Mike Weiss Gallery is pleased to present Extra Fucking Ordinary, Will Kurtz's debut exhibition at the gallery. The show consists of life size figural sculptures constructed of collaged torn sheets of newspaper, wood, wire, screws, tape and everyday objects which depict the characters captured by Kurtz's iPhone camera lens.
Utilizing the observing eye of a curious urban voyeur, Kurtz spends large portions of his days combing the streets of New York for his subjects, which are later transformed into sincere and amusing life-size sculptures. It is not the subjects' aesthetic appeal that draws Kurtz as much as their essence and strong representation of the multitude of prototypes that typify New York City: from an old married couple and endearingly eccentric dog owners to curmudgeonly middle-aged smokers.
Kurtz’s sculptures openly reference real people engaged in real scenarios, be it posing for group shots at a tourist attraction, walking their dog, awkwardly changing their clothes or reluctantly sweeping the floors. Kurtz holds an admiringly holds a magnifying glass to the genre of subjects and scenes that are commonly overlooked. The subjects collectively present a candid and unapologetic mosaic of New Yorkers in their blunt, colorful, borderline-manic ways made of the same papers they read in coffee shops and subways during their morning commute.

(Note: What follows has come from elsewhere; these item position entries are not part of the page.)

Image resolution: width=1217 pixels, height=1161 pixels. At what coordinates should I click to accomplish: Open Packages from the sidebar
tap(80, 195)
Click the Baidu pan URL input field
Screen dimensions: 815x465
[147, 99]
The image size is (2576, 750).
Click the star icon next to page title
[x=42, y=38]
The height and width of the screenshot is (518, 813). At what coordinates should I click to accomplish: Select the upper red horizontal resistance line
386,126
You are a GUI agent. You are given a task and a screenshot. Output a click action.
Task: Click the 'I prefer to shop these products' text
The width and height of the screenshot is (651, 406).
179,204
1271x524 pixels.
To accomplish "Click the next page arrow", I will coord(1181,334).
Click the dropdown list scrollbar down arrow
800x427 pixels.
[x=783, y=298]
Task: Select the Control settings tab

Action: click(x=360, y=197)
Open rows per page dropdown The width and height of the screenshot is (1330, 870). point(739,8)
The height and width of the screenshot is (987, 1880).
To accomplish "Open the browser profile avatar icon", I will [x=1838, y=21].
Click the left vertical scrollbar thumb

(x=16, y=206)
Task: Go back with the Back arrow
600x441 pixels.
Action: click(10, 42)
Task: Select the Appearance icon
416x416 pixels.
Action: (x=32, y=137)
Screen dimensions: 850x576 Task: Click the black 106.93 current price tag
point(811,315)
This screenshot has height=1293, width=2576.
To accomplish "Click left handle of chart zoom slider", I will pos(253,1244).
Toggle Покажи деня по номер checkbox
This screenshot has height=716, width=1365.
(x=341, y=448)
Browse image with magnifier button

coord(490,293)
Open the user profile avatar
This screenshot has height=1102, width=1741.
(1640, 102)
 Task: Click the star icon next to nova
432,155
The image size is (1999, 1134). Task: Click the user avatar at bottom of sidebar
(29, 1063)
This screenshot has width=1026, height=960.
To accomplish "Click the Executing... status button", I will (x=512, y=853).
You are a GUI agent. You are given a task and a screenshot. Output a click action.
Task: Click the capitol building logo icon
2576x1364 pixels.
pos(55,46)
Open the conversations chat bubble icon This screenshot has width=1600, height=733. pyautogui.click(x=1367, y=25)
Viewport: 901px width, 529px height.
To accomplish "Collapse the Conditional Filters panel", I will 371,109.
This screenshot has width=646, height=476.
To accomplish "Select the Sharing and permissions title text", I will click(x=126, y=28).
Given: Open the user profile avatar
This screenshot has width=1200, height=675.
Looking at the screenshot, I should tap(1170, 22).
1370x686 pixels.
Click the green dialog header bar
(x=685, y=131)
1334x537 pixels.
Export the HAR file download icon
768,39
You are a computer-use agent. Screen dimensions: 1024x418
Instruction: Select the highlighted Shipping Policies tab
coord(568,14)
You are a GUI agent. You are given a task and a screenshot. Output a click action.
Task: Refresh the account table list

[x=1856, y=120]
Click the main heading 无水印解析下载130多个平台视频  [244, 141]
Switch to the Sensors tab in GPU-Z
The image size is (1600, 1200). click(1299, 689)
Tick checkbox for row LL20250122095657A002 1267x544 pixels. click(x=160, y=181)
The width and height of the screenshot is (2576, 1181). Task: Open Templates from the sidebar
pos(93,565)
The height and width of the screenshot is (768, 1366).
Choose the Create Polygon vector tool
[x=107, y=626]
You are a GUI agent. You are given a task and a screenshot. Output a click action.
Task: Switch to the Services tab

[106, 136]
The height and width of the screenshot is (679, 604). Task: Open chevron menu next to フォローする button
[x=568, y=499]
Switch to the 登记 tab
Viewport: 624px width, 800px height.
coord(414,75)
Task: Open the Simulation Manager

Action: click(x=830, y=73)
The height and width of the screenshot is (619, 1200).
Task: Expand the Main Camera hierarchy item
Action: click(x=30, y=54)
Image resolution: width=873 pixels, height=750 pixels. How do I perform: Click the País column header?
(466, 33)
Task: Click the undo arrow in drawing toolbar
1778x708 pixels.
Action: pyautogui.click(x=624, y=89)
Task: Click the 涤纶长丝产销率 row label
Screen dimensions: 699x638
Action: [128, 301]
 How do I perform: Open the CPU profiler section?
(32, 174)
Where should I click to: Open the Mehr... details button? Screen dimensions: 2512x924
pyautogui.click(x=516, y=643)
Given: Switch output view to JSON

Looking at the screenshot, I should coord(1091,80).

As important as the subjects to understanding Kurtz’s works is the medium—discarded and recycled bits of print publication, DIY building and packaging supplies, along with everyday objects that bring a sense of familiarity to the works. Kurtz leaves the subjects’ skin and clothes unpainted, inviting a closer inspection of the kaleidoscopic bits of text and images that form each figure. By emphasizing the technique and the material life of his figures, Kurtz diverges from such realist sculptors as Duane Hanson and Ron Mueck, famous for their meticulous replication of the human skin. Kurtz’s figures, therefore, are more emblematic than realistic, reminding viewers they are constructs of Pop-culture references—from daily savings coupons and scandalous political headlines to the cultural and fashion icons of the style section and page six. Kurtz’s work is more closely affiliated with the everyday reverence seen in Bill Cunningham’s snapshots of fashionable New Yorkers than any unifying sense of timeless existence. It is Kurtz’s own insouciant and humorous reminder of life’s temporality.
Will Kurtz received his MFA from the New York Academy of Art where he was the recipient of the Postgraduate Fellowship, 2009 – 2010. His work is currently in the Eileen S. Kaminsky Family Foundation, Jersey City; Tullman Collection, Chicago; Krupp Family Foundation, Boston and the Collection Majudia, Montreal. Kurtz was born in Michigan, and currently lives and works in Brooklyn NY.